I look at him for minute in the awkward silence then I get up and begin waking through the living room.

"I'm just on my way upstairs." I don't mean to say these things but I've been pretending so long I just keep doing it.

He followed me. "No, you're not cause we're going to talk. I know you don't want to but you have to, Tara, this isn't healthy."

I couldn't say a word as I stood and held his gaze.

"You remember, don't you?" He asked simply.

I nodded. "You can't tell her. It'll hurt her."

"And she isn't already being hurt?"

I frowned and he knew I didn't know what he meant.

"You're brushing her off and she can't work out why. Right now she's sitting in the magic box horrified that she's done something to upset you."

He's right.

"This isn't just about Willow though. This is about you. Tara, you've got to tell her for your own sake."

"I can't, Xander. It's so selfish! She was grieving and I can't just take that away from her!"

I'm getting worked up now and I can't hold it back because I've waited so long to be able to say this and of course its Xander that noticed.

His voice softened, "Do you trust her?"

"Yes." I answered immediately and without conscious thought.

"Then trust her enough to let her support you. You need to talk about it and she needs to hold you while you do." He sat down on the sofa and I followed his lead sitting next to him.

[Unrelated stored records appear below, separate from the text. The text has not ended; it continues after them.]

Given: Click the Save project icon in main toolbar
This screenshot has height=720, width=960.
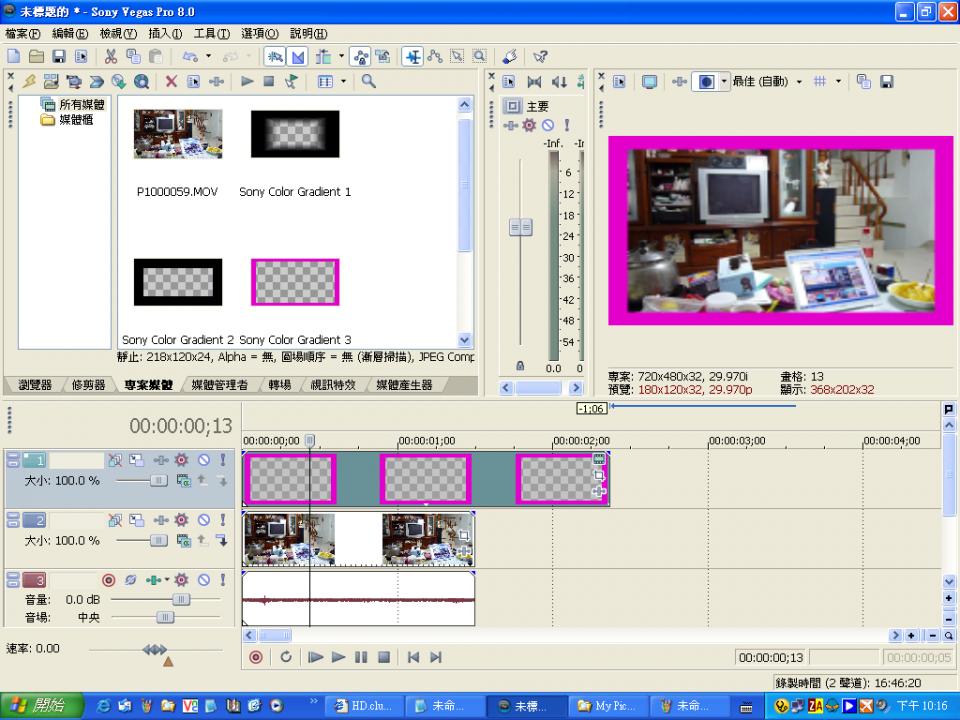Looking at the screenshot, I should click(59, 57).
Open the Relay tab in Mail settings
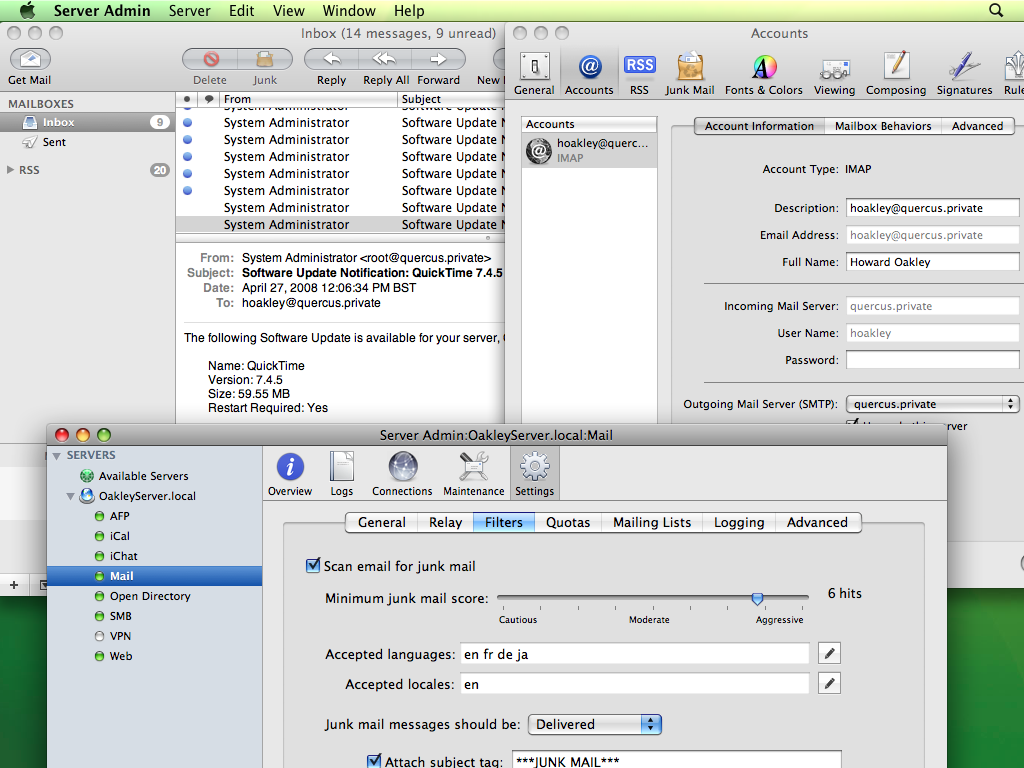Viewport: 1024px width, 768px height. click(x=444, y=522)
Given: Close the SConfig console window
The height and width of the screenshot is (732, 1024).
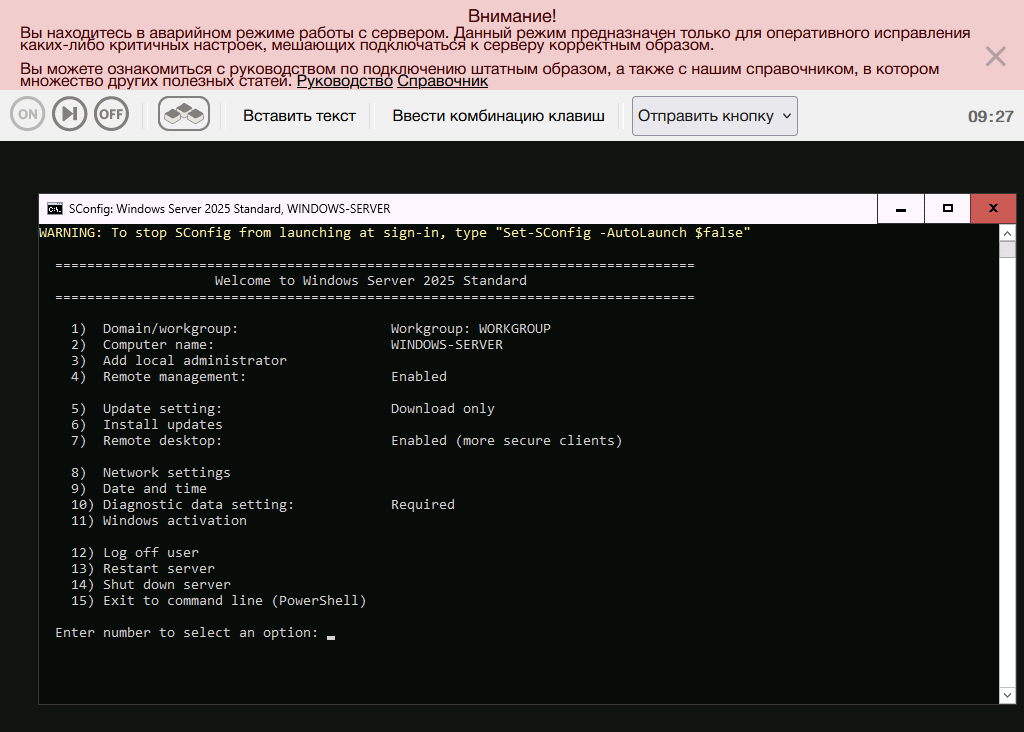Looking at the screenshot, I should [993, 209].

"Before I could pretend it wasn't real, that I just had a weird nightmare. But I didn't and when I tell her about it..." I couldn't even say it.

But of course, he already knew what I meant. "When you make it real, you can fight it. That's a good rule, both with personal and apocalyptic demons."

"I just wish the scooby gang could be the ones fighting these demons."

He reached over a took my hand. Xander is such a gentle guy, it's never hard to see why Willow was so in love with him.

"We can't take them out but we can be your back up. Whenever you need some, whenever your lost and Will isn't there: I will be. Dawn will be. Anya and Giles and Buffy will be."

I lost control of my tears at that point. He was right and that gave me more hope that I could ever contain, so now there was over spill. Normally I'd be fighting to pull myself together but when he pulled me into a safe embrace I let go. I sobbed and I clinged to him but I never felt weak or guilty about it.

Xander knows how to show you the obvious. He tells you how it is, looks past all the acting and cheating human's automatically do. He see's the truth. And I love him for that.